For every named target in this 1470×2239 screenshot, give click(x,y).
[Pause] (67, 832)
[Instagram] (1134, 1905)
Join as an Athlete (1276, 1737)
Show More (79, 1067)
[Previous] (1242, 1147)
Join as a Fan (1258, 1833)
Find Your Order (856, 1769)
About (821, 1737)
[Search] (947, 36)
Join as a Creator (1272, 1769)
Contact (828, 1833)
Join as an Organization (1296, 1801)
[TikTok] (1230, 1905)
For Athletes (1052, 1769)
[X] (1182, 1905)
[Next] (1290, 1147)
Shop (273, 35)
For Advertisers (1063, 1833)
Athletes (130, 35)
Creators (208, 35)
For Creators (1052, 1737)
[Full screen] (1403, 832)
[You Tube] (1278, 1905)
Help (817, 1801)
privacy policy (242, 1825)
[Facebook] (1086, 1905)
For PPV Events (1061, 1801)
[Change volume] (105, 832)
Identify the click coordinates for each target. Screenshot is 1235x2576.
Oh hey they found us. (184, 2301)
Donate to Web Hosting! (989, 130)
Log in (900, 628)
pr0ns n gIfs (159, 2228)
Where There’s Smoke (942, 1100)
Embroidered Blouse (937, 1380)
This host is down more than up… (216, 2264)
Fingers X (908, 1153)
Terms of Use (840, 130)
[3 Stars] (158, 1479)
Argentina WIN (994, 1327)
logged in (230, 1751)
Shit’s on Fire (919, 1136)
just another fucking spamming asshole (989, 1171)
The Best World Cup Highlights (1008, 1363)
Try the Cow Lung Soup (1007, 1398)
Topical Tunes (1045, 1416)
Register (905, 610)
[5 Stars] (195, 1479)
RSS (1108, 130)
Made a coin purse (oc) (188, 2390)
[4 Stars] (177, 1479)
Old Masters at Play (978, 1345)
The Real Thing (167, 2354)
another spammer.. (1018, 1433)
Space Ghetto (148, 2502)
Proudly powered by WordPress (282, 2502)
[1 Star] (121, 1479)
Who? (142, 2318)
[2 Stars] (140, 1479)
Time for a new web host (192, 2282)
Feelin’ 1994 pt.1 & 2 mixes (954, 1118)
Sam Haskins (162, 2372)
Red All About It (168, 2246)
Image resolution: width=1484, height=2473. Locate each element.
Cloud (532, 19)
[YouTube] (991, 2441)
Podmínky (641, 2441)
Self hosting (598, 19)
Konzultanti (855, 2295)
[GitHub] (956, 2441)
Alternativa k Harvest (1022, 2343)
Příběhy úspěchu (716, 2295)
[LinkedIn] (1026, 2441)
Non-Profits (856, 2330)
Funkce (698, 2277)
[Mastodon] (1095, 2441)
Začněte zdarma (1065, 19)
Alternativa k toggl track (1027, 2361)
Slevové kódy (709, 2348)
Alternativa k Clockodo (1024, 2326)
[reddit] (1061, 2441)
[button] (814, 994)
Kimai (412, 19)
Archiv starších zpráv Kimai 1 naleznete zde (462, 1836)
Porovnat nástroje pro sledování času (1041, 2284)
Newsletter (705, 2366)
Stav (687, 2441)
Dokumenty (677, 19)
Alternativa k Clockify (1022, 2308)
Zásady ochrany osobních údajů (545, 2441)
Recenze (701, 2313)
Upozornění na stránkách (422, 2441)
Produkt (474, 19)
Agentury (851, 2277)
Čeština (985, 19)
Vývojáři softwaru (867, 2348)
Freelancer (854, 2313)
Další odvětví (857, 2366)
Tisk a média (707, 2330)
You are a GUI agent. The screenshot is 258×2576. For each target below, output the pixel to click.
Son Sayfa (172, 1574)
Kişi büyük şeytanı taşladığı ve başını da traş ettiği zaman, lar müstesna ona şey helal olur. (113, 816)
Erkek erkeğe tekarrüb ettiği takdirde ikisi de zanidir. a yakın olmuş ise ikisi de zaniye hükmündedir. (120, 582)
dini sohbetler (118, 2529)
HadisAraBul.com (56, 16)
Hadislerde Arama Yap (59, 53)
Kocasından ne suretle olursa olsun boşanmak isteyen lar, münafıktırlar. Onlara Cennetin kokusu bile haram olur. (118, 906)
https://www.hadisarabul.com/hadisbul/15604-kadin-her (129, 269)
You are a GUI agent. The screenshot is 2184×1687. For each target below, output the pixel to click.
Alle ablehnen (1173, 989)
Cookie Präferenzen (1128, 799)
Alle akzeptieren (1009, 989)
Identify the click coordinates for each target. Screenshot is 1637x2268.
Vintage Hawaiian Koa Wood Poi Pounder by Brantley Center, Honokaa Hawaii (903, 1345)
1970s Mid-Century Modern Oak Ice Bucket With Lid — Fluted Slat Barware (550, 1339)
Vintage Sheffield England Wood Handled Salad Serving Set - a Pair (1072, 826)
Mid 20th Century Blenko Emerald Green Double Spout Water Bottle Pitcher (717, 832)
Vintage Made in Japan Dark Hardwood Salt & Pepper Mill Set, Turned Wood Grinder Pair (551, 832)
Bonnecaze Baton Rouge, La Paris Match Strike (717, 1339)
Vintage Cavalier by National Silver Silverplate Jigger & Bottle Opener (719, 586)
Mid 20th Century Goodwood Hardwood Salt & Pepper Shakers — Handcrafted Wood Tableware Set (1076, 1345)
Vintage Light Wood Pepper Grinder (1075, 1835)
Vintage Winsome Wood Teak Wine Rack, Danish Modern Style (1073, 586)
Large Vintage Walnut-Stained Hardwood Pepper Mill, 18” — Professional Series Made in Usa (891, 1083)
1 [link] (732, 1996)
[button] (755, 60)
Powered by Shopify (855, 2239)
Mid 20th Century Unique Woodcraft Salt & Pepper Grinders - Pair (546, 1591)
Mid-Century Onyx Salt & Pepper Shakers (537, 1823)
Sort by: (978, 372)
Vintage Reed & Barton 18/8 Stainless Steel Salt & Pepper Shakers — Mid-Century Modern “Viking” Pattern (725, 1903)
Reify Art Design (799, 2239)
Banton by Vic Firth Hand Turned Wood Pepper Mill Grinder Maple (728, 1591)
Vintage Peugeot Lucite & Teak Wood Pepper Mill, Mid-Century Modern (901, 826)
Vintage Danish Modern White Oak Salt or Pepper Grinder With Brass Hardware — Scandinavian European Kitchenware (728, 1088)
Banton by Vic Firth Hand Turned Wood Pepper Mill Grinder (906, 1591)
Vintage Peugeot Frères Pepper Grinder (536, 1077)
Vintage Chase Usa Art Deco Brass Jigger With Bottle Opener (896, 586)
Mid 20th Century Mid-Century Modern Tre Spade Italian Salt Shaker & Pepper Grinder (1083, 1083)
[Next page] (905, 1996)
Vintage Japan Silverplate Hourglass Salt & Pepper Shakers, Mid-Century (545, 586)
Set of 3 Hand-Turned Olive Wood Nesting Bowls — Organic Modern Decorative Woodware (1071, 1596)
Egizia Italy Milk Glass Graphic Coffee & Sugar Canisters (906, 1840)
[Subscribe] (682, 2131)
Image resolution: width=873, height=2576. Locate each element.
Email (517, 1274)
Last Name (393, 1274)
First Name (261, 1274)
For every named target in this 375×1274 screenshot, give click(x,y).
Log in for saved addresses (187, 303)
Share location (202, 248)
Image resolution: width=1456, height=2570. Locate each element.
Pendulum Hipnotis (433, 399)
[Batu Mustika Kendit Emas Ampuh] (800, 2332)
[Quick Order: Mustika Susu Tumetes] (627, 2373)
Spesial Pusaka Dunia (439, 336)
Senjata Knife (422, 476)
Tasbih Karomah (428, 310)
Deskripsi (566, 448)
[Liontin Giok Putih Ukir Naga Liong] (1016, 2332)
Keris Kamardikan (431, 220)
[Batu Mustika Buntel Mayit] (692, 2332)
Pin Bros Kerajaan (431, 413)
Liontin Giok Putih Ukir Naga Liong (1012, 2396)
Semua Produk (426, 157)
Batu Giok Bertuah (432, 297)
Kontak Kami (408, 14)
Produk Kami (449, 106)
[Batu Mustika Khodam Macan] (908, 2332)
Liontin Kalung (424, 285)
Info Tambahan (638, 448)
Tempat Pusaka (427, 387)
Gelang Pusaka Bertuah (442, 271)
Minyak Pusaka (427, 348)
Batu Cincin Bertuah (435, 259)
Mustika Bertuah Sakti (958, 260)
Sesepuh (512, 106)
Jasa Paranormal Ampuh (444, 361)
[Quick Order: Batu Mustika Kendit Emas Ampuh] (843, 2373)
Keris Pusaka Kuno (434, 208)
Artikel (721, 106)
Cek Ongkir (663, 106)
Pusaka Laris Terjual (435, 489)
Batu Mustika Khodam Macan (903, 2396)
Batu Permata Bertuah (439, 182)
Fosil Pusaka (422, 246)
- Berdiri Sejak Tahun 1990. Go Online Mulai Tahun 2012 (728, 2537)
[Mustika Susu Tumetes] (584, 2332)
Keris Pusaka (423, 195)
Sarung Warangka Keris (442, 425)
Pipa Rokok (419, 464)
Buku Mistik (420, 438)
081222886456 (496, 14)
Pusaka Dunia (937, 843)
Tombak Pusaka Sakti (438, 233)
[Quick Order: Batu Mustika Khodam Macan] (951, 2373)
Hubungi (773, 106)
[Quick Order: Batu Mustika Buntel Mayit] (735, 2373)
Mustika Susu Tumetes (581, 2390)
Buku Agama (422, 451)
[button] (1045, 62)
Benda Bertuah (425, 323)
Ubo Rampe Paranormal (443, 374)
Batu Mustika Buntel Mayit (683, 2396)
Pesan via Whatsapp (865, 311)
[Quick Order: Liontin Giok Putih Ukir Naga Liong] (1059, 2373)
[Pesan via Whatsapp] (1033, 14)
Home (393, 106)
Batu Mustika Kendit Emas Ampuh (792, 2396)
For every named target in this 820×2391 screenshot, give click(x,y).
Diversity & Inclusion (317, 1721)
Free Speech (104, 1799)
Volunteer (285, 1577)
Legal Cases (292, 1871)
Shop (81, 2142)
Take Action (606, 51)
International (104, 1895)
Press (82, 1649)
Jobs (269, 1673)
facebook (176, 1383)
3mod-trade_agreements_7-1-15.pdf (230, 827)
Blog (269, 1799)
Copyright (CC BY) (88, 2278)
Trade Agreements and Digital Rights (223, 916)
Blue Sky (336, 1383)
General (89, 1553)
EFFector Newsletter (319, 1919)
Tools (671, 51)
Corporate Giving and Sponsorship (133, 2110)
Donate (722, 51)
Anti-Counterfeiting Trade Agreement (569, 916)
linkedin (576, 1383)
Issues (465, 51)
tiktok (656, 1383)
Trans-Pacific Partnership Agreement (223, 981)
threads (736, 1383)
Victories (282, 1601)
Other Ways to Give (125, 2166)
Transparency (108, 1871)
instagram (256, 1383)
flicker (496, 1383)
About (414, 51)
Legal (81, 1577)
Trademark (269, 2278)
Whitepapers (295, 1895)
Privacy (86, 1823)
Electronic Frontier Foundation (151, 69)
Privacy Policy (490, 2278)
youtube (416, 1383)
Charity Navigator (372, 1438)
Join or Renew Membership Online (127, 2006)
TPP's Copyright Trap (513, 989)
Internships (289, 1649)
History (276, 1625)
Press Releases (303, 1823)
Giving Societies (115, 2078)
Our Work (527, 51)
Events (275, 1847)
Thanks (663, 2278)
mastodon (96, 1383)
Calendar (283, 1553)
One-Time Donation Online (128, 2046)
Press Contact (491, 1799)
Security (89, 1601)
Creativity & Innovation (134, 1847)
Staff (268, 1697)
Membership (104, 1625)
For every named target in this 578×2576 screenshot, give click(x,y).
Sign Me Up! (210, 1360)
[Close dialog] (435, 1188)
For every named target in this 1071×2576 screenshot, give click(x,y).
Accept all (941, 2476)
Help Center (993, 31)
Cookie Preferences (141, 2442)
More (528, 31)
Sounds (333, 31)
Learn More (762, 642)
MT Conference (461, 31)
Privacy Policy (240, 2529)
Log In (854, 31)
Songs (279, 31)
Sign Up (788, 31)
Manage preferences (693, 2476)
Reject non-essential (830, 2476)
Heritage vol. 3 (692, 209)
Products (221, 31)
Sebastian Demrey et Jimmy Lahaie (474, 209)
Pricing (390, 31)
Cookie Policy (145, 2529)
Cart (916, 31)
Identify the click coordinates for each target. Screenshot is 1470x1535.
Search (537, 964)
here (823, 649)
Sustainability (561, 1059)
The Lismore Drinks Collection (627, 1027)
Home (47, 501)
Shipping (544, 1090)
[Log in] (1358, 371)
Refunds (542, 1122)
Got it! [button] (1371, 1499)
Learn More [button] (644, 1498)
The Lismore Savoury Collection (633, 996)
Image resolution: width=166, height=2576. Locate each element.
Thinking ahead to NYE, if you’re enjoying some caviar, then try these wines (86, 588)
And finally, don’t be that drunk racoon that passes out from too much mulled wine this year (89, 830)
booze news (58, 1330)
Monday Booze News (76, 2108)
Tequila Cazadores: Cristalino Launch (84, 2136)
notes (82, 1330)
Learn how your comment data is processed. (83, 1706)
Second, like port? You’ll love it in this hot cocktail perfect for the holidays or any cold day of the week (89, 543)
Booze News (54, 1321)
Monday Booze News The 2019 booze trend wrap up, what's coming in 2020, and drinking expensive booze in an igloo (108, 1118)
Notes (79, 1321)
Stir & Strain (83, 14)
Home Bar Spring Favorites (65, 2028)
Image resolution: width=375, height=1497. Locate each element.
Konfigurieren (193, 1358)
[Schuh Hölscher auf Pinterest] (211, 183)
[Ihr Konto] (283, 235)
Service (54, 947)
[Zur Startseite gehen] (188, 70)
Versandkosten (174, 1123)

Task to complete
Write out exactly the lines that fall from the line with "Son Sayfa (172, 1574)" to the line with "Reify Art Design (799, 2239)" in the records above, keeping both ends.

Exercise answer
Son Sayfa (172, 1574)
Kişi büyük şeytanı taşladığı ve başını da traş ettiği zaman, lar müstesna ona şey helal olur. (113, 816)
Erkek erkeğe tekarrüb ettiği takdirde ikisi de zanidir. a yakın olmuş ise ikisi de zaniye hükmündedir. (120, 582)
dini sohbetler (118, 2529)
HadisAraBul.com (56, 16)
Hadislerde Arama Yap (59, 53)
Kocasından ne suretle olursa olsun boşanmak isteyen lar, münafıktırlar. Onlara Cennetin kokusu bile haram olur. (118, 906)
https://www.hadisarabul.com/hadisbul/15604-kadin-her (129, 269)
You are a GUI agent. The screenshot is 2184×1687. For each target below, output the pixel to click.
Alle ablehnen (1173, 989)
Cookie Präferenzen (1128, 799)
Alle akzeptieren (1009, 989)
Identify the click coordinates for each target. Screenshot is 1637x2268.
Vintage Hawaiian Koa Wood Poi Pounder by Brantley Center, Honokaa Hawaii (903, 1345)
1970s Mid-Century Modern Oak Ice Bucket With Lid — Fluted Slat Barware (550, 1339)
Vintage Sheffield England Wood Handled Salad Serving Set - a Pair (1072, 826)
Mid 20th Century Blenko Emerald Green Double Spout Water Bottle Pitcher (717, 832)
Vintage Made in Japan Dark Hardwood Salt & Pepper Mill Set, Turned Wood Grinder Pair (551, 832)
Bonnecaze Baton Rouge, La Paris Match Strike (717, 1339)
Vintage Cavalier by National Silver Silverplate Jigger & Bottle Opener (719, 586)
Mid 20th Century Goodwood Hardwood Salt & Pepper Shakers — Handcrafted Wood Tableware Set (1076, 1345)
Vintage Light Wood Pepper Grinder (1075, 1835)
Vintage Winsome Wood Teak Wine Rack, Danish Modern Style (1073, 586)
Large Vintage Walnut-Stained Hardwood Pepper Mill, 18” — Professional Series Made in Usa (891, 1083)
1 [link] (732, 1996)
[button] (755, 60)
Powered by Shopify (855, 2239)
Mid 20th Century Unique Woodcraft Salt & Pepper Grinders - Pair (546, 1591)
Mid-Century Onyx Salt & Pepper Shakers (537, 1823)
Sort by: (978, 372)
Vintage Reed & Barton 18/8 Stainless Steel Salt & Pepper Shakers — Mid-Century Modern “Viking” Pattern (725, 1903)
Reify Art Design (799, 2239)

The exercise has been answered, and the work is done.